Work to be completed
Every line below that includes the word "text" needs to be copied.

Available data
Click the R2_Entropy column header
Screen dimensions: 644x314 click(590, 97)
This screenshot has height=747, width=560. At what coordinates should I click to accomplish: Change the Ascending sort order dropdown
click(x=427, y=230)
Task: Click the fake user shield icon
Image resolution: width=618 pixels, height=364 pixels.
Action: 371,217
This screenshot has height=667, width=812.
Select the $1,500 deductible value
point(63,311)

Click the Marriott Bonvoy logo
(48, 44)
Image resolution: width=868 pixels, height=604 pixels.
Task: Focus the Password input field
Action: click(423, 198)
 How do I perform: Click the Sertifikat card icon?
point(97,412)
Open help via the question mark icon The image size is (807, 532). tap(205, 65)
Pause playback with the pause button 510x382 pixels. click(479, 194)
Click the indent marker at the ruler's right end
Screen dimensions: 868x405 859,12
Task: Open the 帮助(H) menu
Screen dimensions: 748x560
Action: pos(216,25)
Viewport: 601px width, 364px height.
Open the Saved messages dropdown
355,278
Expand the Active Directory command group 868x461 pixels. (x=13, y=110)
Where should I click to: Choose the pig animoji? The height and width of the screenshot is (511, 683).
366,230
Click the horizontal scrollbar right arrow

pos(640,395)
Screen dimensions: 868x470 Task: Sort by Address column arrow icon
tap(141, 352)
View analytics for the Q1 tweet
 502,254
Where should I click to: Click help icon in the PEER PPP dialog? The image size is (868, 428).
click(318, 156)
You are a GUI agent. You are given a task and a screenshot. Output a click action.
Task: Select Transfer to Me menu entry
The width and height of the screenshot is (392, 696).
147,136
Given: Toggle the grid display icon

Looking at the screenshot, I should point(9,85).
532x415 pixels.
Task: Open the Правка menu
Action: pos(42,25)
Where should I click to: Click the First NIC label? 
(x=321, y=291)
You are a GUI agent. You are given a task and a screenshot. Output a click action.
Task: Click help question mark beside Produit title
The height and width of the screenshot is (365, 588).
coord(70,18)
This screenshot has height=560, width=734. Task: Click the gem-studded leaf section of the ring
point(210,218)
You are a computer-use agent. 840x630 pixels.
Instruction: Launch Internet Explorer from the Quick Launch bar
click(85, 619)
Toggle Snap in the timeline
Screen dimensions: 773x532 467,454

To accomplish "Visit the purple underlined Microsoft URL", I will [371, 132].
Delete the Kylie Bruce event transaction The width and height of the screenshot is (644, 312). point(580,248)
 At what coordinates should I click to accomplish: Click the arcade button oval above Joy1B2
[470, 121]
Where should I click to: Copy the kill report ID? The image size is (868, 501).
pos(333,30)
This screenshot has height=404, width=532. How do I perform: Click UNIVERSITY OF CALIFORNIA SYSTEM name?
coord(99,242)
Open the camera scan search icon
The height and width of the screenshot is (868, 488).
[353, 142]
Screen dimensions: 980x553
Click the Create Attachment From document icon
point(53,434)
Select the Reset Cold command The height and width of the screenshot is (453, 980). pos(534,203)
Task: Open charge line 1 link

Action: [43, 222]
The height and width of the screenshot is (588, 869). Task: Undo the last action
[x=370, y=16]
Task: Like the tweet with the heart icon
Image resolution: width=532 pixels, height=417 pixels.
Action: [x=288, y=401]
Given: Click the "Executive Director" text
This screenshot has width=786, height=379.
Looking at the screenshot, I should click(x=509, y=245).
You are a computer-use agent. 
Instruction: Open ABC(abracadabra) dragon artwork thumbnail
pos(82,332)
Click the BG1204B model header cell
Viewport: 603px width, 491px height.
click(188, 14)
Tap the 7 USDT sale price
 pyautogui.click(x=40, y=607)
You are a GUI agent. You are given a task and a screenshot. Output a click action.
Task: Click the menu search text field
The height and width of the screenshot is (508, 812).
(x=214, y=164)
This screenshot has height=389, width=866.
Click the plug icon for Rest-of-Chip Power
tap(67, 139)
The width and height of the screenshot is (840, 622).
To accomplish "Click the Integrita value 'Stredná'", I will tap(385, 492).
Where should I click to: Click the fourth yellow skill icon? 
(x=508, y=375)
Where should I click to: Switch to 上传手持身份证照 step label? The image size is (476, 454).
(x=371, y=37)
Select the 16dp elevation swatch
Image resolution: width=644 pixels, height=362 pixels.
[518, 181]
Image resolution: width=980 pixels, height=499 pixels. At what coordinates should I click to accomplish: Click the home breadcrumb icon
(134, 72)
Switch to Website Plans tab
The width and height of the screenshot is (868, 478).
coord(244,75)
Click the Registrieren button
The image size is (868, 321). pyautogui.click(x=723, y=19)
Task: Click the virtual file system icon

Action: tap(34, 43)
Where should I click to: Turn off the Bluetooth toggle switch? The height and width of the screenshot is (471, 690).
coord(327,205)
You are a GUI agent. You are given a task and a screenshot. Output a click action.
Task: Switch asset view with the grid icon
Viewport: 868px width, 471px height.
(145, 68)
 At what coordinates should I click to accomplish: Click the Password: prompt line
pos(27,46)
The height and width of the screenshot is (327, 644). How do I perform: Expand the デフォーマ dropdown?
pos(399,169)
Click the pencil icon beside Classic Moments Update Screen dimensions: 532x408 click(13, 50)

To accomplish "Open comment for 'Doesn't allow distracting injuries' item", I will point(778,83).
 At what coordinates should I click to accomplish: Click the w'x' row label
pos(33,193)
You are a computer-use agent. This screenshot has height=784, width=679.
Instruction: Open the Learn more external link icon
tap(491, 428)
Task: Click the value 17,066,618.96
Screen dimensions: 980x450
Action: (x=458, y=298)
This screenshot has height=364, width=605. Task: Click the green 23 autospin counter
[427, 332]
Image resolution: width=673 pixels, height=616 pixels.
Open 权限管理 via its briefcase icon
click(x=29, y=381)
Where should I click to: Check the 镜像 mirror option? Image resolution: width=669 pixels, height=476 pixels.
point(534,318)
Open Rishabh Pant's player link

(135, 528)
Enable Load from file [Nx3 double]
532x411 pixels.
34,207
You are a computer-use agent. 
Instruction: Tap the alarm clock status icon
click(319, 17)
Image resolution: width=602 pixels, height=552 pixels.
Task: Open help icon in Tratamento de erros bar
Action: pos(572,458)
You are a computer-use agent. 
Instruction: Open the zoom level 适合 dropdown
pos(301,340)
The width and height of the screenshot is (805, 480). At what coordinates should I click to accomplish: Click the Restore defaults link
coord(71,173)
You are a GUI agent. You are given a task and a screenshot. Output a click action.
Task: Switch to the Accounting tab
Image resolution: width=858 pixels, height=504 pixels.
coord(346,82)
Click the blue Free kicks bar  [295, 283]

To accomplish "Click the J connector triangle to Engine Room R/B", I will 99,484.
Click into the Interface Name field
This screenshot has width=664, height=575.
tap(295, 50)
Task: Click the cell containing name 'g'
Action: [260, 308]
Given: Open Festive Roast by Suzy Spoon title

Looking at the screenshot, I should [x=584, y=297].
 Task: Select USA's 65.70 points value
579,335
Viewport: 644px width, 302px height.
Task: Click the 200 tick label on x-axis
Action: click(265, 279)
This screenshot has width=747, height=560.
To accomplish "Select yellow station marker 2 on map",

Reply
Given: Click the "Executive Director" text
Task: Click the menu search text field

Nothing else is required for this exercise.